For the sake of example, let us say the predator is the Canada Lynx, a form of wildcat, and the prey is the Snowshoe Hare, a form of rabbit the lynx finds very tasty. In a simplified version of the model, here is what happens:
- The hare population booms thanks to a rich diet of grass.
- The lynx population also booms via plenty of hares to eat.
- The grass supply grows scarce, due to a glut of hares eating it.
- At the same time, there are lynxes eating hares left and right.
- These pressures cause the hare population to shrink.
- At this point there is a “bust” — a hare population collapse.
- A lack of grass, plus lots of predators, reduces the number of hares.
- The lynx population, now starved for food, collapses too.
- The reduction of the hare population is a respite for the grass.
- In the absence of too many hares, the grass becomes plentiful.
- At this point, the cycle repeats from step one.
We can actually see this boom-bust pattern via recorded data from the Hudson’s Bay Company, which sold lynx and hare fur pelts in large quantities between 1845 and 1935. You can see the peaks and troughs of the cycle pattern, via total number of lynx and hare furs sold, in the Wikipedia chart below.
Note that the relationship between predator, prey, and grass, as described here, creates a form of ecological balance.
If the hares were allowed to completely run wild, they would arguably eat all the grass and then starve, at which point the hare population would drop to zero. The lynx population regulates the hare population, which in turn keeps the hares from wiping out the self-replenishing grass.

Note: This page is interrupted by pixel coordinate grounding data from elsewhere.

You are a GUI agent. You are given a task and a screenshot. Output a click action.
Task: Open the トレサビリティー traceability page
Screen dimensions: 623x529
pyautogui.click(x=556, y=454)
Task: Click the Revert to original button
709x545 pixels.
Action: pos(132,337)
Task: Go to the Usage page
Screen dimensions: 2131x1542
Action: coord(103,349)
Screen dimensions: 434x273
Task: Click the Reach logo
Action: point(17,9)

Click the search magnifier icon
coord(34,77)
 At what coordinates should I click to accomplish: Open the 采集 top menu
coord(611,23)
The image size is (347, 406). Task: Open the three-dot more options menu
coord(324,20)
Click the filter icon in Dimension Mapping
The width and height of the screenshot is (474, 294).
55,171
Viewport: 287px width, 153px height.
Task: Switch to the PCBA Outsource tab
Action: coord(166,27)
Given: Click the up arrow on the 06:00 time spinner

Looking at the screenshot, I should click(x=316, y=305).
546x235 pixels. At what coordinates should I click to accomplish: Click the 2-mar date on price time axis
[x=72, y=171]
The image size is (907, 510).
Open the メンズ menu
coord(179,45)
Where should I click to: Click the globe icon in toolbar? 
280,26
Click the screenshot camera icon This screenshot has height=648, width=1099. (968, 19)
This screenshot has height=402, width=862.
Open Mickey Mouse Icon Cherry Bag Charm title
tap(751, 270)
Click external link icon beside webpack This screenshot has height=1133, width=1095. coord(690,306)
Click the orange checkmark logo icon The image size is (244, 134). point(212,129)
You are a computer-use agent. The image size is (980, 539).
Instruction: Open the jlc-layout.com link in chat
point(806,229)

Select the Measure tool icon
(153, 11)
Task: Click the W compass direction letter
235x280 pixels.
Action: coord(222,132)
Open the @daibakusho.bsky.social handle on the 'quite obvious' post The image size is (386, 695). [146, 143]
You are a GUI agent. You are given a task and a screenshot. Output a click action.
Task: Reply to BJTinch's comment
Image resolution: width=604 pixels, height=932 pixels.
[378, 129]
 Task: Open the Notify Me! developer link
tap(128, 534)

In the absence of some disturbing outside factor, the Lotka-Volterra equations describe a predator-prey relationship that can cycle indefinitely (as long as energy from the sun keeps nourishing the grass). The cycle simply repeats, over and over again, with highs and lows in the lynx and hare population self-correcting through natural means.
The key thing to understand here is that, while the Lotka-Volterra equations describe a steady long-term relationship, there is a natural boom-bust rhythm within that steady long-term pattern. On a month to month or season to season basis, the hare population could be booming — or it could be busting, depending on the particular cycle point and various interrelated factors.
This is how markets behave too. Investors have the potential to greatly improve their long-term results by understanding this dynamic, and we are broadening and deepening our research efforts here at TradeSmith to track and explain the cycles that truly matter.